Thursday, October 15, 2009

Responsible Workers Demand — Responsible Management!

Peter Drucker says in Management:

"Nothing quenches motivation as quickly as a slovenly boss."

A responsible work force does indeed make very high demands on managers.  It demands that they be truly competent—and competent as managers rather than as psychologists or psychotherapists.  It demands that they take their own work seriously.  It demands that they themselves take responsibility for their jobs and their performances.
Responsibility is a harsh taskmaster.  To demand it of others without demanding it of oneself is futile and irresponsible.  The worker cannot assume the  burden of responsibility for his own job, work group, and work-community affairs unless he can be confident of the seriousness, responsibility, and competence of his company.  He must be able to have confidence that the boss knows his own job and work.  He must take it for granted that the boss provides the tools the worker himself needs to be able to do productive work and the information the worker needs to direct and control himself.
Nothing quenches motivation as quickly as a slovenly boss. People expect and demand that managers enable them to do a good job and work productively and intelligently.  People have indeed a right to expect a serious and competent superior.
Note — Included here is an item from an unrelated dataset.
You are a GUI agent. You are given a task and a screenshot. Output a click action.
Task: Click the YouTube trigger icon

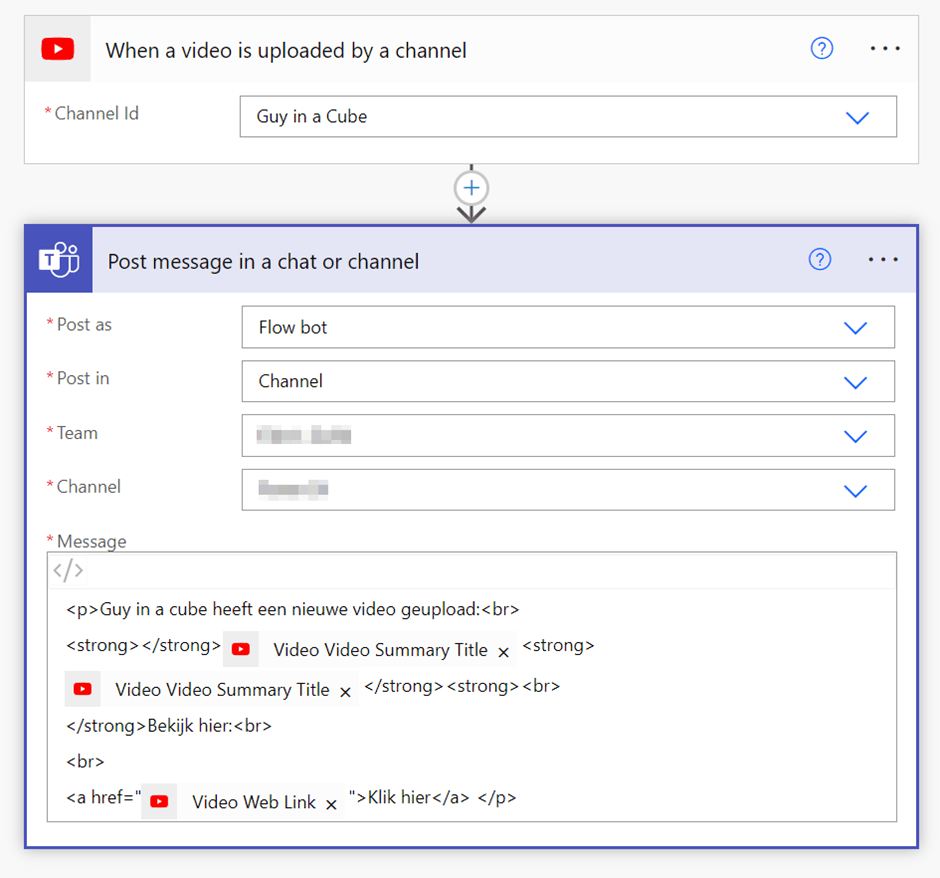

(Management (2007), p. 302-303.)
And this is why Drucker says that Knowledge Workers must supervise themselves:  No one else understands what they are doing.  Drucker states:  "Managing means making the strengths of people effective.  Neither the welfare approach, nor the personnel management approach, nor the control and fire-fighting approach address themselves to strength, however.  People are weak; and most of us are pitifully weak.  People cause problems, require procedures, create chores.  And people are a cost and a potential 'threat.'  But these are not the reason why people are employed.  The reason is their strength and their capacity to perform.  And, to say what will be said many times in this book, the purpose of an organization is to make the strengths of people productive and their weaknesses irrelevant." (Ibid., p. 307.)  He adds, " . . . unlike a union, an achieving work force does not exert its pressure as an adversary.  It exerts it in cooperation.  It 'plays on the same team.'  But for this reason it expects team captains and team leaders, that is, managers, to hold themselves to high standards and to take their own jobs seriously." (p. 303.)